__Task instructions__: Copy every item below word for word.

Pointing records for text and elements:
** START **
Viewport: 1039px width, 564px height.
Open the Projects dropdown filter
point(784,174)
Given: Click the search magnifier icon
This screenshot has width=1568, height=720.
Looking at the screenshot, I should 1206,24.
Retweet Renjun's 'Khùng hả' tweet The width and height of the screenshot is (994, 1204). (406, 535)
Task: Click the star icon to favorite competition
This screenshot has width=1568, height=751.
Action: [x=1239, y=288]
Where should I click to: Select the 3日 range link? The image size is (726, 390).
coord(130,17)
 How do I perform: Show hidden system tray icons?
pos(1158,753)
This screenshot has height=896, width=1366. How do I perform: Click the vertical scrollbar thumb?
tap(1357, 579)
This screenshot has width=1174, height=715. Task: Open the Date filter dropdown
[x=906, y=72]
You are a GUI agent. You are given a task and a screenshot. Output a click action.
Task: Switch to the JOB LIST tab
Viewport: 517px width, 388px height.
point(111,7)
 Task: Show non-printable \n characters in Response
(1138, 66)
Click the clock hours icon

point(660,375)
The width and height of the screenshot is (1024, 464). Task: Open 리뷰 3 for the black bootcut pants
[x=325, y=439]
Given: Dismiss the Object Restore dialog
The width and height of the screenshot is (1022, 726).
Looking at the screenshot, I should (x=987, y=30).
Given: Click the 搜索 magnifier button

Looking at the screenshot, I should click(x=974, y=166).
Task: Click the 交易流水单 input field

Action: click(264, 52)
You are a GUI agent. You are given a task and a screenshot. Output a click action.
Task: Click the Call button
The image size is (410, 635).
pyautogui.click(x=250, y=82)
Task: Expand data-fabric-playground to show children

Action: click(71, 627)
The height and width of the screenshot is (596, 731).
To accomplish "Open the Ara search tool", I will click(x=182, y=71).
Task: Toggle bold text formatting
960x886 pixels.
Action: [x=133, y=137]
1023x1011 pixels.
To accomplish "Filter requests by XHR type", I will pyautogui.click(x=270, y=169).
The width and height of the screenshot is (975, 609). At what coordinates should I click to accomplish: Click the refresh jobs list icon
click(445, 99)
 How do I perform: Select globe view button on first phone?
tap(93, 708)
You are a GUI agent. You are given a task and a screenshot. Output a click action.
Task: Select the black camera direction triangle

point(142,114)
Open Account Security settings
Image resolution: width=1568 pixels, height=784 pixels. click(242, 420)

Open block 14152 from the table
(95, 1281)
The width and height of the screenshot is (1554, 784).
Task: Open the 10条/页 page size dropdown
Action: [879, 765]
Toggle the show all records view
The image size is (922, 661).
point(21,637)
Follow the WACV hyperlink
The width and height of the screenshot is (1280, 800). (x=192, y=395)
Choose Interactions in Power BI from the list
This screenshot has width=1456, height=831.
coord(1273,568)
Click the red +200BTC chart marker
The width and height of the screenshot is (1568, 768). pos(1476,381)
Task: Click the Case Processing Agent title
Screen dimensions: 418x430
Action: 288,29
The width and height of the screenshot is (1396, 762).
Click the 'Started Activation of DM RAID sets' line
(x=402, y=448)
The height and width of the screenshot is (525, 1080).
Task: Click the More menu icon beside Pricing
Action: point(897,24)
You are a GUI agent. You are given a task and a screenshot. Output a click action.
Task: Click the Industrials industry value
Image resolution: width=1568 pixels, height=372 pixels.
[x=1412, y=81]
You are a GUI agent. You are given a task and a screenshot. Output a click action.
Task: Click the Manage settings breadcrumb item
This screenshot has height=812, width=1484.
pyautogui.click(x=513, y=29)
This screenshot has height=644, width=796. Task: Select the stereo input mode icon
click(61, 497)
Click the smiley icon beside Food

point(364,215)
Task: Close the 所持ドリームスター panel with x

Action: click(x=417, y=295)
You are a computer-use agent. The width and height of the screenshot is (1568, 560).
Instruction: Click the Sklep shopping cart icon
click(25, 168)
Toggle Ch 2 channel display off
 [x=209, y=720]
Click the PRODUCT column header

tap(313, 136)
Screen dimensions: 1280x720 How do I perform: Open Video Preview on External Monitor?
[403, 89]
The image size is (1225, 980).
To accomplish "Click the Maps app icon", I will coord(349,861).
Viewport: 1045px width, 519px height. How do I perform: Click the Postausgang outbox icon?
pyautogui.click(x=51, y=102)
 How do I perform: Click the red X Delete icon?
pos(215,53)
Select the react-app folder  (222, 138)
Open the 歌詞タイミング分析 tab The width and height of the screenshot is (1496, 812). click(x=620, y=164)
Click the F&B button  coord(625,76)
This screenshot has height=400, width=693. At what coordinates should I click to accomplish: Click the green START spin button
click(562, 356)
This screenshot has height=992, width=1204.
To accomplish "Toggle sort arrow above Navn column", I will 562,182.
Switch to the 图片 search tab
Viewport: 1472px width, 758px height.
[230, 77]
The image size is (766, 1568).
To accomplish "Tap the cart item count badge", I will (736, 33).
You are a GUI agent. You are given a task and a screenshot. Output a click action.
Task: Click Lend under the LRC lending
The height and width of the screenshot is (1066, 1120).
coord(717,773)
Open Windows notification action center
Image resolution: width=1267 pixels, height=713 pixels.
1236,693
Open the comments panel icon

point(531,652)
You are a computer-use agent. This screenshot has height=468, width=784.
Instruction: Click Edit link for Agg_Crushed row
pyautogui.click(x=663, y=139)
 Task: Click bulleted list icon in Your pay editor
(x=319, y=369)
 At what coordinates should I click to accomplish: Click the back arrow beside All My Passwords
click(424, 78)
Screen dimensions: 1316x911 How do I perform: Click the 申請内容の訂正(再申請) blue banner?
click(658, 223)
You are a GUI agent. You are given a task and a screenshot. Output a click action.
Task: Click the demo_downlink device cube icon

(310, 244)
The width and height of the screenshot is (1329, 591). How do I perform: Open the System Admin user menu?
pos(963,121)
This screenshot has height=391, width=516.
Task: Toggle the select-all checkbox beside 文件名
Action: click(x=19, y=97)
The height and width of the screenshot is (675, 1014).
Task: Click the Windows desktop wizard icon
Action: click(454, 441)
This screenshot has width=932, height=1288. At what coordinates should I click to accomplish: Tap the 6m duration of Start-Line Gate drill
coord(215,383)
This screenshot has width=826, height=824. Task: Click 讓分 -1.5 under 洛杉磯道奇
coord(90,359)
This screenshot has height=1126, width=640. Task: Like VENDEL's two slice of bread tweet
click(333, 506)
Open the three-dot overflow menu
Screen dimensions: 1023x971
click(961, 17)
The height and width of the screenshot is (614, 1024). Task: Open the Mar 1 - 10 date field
** END **
__Written reply__:
Viewport: 1039px width, 564px height.
Open the Projects dropdown filter
point(784,174)
Given: Click the search magnifier icon
This screenshot has width=1568, height=720.
Looking at the screenshot, I should 1206,24.
Retweet Renjun's 'Khùng hả' tweet The width and height of the screenshot is (994, 1204). (406, 535)
Task: Click the star icon to favorite competition
This screenshot has width=1568, height=751.
Action: [x=1239, y=288]
Where should I click to: Select the 3日 range link? The image size is (726, 390).
coord(130,17)
 How do I perform: Show hidden system tray icons?
pos(1158,753)
This screenshot has height=896, width=1366. How do I perform: Click the vertical scrollbar thumb?
tap(1357, 579)
This screenshot has width=1174, height=715. Task: Open the Date filter dropdown
[x=906, y=72]
You are a GUI agent. You are given a task and a screenshot. Output a click action.
Task: Switch to the JOB LIST tab
Viewport: 517px width, 388px height.
point(111,7)
 Task: Show non-printable \n characters in Response
(1138, 66)
Click the clock hours icon

point(660,375)
The width and height of the screenshot is (1024, 464). Task: Open 리뷰 3 for the black bootcut pants
[x=325, y=439]
Given: Dismiss the Object Restore dialog
The width and height of the screenshot is (1022, 726).
Looking at the screenshot, I should (x=987, y=30).
Given: Click the 搜索 magnifier button

Looking at the screenshot, I should click(x=974, y=166).
Task: Click the 交易流水单 input field

Action: click(264, 52)
You are a GUI agent. You are given a task and a screenshot. Output a click action.
Task: Click the Call button
The image size is (410, 635).
pyautogui.click(x=250, y=82)
Task: Expand data-fabric-playground to show children

Action: click(71, 627)
The height and width of the screenshot is (596, 731).
To accomplish "Open the Ara search tool", I will click(x=182, y=71).
Task: Toggle bold text formatting
960x886 pixels.
Action: [x=133, y=137]
1023x1011 pixels.
To accomplish "Filter requests by XHR type", I will pyautogui.click(x=270, y=169).
The width and height of the screenshot is (975, 609). At what coordinates should I click to accomplish: Click the refresh jobs list icon
click(445, 99)
 How do I perform: Select globe view button on first phone?
tap(93, 708)
You are a GUI agent. You are given a task and a screenshot. Output a click action.
Task: Select the black camera direction triangle

point(142,114)
Open Account Security settings
Image resolution: width=1568 pixels, height=784 pixels. click(242, 420)

Open block 14152 from the table
(95, 1281)
The width and height of the screenshot is (1554, 784).
Task: Open the 10条/页 page size dropdown
Action: [879, 765]
Toggle the show all records view
The image size is (922, 661).
point(21,637)
Follow the WACV hyperlink
The width and height of the screenshot is (1280, 800). (x=192, y=395)
Choose Interactions in Power BI from the list
This screenshot has width=1456, height=831.
coord(1273,568)
Click the red +200BTC chart marker
The width and height of the screenshot is (1568, 768). pos(1476,381)
Task: Click the Case Processing Agent title
Screen dimensions: 418x430
Action: 288,29
The width and height of the screenshot is (1396, 762).
Click the 'Started Activation of DM RAID sets' line
(x=402, y=448)
The height and width of the screenshot is (525, 1080).
Task: Click the More menu icon beside Pricing
Action: point(897,24)
You are a GUI agent. You are given a task and a screenshot. Output a click action.
Task: Click the Industrials industry value
Image resolution: width=1568 pixels, height=372 pixels.
[x=1412, y=81]
You are a GUI agent. You are given a task and a screenshot. Output a click action.
Task: Click the Manage settings breadcrumb item
This screenshot has height=812, width=1484.
pyautogui.click(x=513, y=29)
This screenshot has height=644, width=796. Task: Select the stereo input mode icon
click(61, 497)
Click the smiley icon beside Food

point(364,215)
Task: Close the 所持ドリームスター panel with x

Action: click(x=417, y=295)
You are a computer-use agent. The width and height of the screenshot is (1568, 560).
Instruction: Click the Sklep shopping cart icon
click(25, 168)
Toggle Ch 2 channel display off
 [x=209, y=720]
Click the PRODUCT column header

tap(313, 136)
Screen dimensions: 1280x720 How do I perform: Open Video Preview on External Monitor?
[403, 89]
The image size is (1225, 980).
To accomplish "Click the Maps app icon", I will coord(349,861).
Viewport: 1045px width, 519px height. How do I perform: Click the Postausgang outbox icon?
pyautogui.click(x=51, y=102)
 How do I perform: Click the red X Delete icon?
pos(215,53)
Select the react-app folder  (222, 138)
Open the 歌詞タイミング分析 tab The width and height of the screenshot is (1496, 812). click(x=620, y=164)
Click the F&B button  coord(625,76)
This screenshot has height=400, width=693. At what coordinates should I click to accomplish: Click the green START spin button
click(562, 356)
This screenshot has height=992, width=1204.
To accomplish "Toggle sort arrow above Navn column", I will 562,182.
Switch to the 图片 search tab
Viewport: 1472px width, 758px height.
[230, 77]
The image size is (766, 1568).
To accomplish "Tap the cart item count badge", I will (736, 33).
You are a GUI agent. You are given a task and a screenshot. Output a click action.
Task: Click Lend under the LRC lending
The height and width of the screenshot is (1066, 1120).
coord(717,773)
Open Windows notification action center
Image resolution: width=1267 pixels, height=713 pixels.
1236,693
Open the comments panel icon

point(531,652)
You are a computer-use agent. This screenshot has height=468, width=784.
Instruction: Click Edit link for Agg_Crushed row
pyautogui.click(x=663, y=139)
 Task: Click bulleted list icon in Your pay editor
(x=319, y=369)
 At what coordinates should I click to accomplish: Click the back arrow beside All My Passwords
click(424, 78)
Screen dimensions: 1316x911 How do I perform: Click the 申請内容の訂正(再申請) blue banner?
click(658, 223)
You are a GUI agent. You are given a task and a screenshot. Output a click action.
Task: Click the demo_downlink device cube icon

(310, 244)
The width and height of the screenshot is (1329, 591). How do I perform: Open the System Admin user menu?
pos(963,121)
This screenshot has height=391, width=516.
Task: Toggle the select-all checkbox beside 文件名
Action: click(x=19, y=97)
The height and width of the screenshot is (675, 1014).
Task: Click the Windows desktop wizard icon
Action: click(454, 441)
This screenshot has width=932, height=1288. At what coordinates should I click to accomplish: Tap the 6m duration of Start-Line Gate drill
coord(215,383)
This screenshot has width=826, height=824. Task: Click 讓分 -1.5 under 洛杉磯道奇
coord(90,359)
This screenshot has height=1126, width=640. Task: Like VENDEL's two slice of bread tweet
click(333, 506)
Open the three-dot overflow menu
Screen dimensions: 1023x971
click(961, 17)
The height and width of the screenshot is (614, 1024). Task: Open the Mar 1 - 10 date field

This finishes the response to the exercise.